North West Surrey’s Ms Ross added: “We’ve got pretty fabulous clinical engagement, which is already making a huge impact on the way that some of our pathways are operating.”
Is there a bright future?
Surrey Downs’ Mr Freeman said: “If you looked at our set of ambitions and the PCT’s previous set of ambitions they would probably be very similar.
“The main difference is that certainly for the last two years PCTs didn’t appear able to enact any of them or if they did they haven’t been spectacularly effective. They were put on quite a prolonged death sentence.
“It’s quite difficult to understand what legacy that will have had… We are going to have quite a difficult time just trying to get to grips with it.”
Despite the failure of NHS Surrey to fully get to grips with its financial problems or break the mould on models of providing care, those leading the county’s fledging CCGs are confident they have some, if not all, of the answers.

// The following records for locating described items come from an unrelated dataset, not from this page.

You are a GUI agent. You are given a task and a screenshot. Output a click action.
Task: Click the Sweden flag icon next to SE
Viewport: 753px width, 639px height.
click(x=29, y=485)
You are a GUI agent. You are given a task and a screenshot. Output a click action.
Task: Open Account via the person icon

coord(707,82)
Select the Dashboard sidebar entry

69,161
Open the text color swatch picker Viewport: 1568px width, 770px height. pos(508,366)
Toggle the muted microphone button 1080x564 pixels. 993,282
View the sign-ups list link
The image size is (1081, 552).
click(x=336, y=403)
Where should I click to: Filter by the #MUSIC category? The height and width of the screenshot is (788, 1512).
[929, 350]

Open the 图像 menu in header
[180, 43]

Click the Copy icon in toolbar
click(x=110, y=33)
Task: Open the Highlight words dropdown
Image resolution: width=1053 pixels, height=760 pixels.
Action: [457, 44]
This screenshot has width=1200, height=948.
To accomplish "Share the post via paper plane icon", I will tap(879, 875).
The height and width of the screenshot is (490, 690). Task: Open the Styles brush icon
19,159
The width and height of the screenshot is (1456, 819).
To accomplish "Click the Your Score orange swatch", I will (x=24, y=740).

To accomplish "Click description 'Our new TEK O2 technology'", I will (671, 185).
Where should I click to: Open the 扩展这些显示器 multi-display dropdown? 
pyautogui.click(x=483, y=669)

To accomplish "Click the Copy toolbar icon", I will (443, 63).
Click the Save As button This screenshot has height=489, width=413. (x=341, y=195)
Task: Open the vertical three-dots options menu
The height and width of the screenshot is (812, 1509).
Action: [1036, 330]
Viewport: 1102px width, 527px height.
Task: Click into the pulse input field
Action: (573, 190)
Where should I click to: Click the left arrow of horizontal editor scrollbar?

The strength of their commissioning groups – and therefore their ability to be successful – is that while they are many and can focus on local needs, they can also come together when necessary in a series of different flexible collaborations and hierarchies.
Central to their success will be how well they can maintain their relationships with their member practices, their fellow CCGs and their key providers.
North West Surrey’s Ms Ross said: “The NHS swings from big to small, from local to central. There is a chance with the way we’re working now, that we could get the best of both of those worlds.
“Of course that would be different and would be enormously productive in making improvements to local health services.”
Surrey Heath’s Mr Brooks added: “It’s still feeling good at the moment.”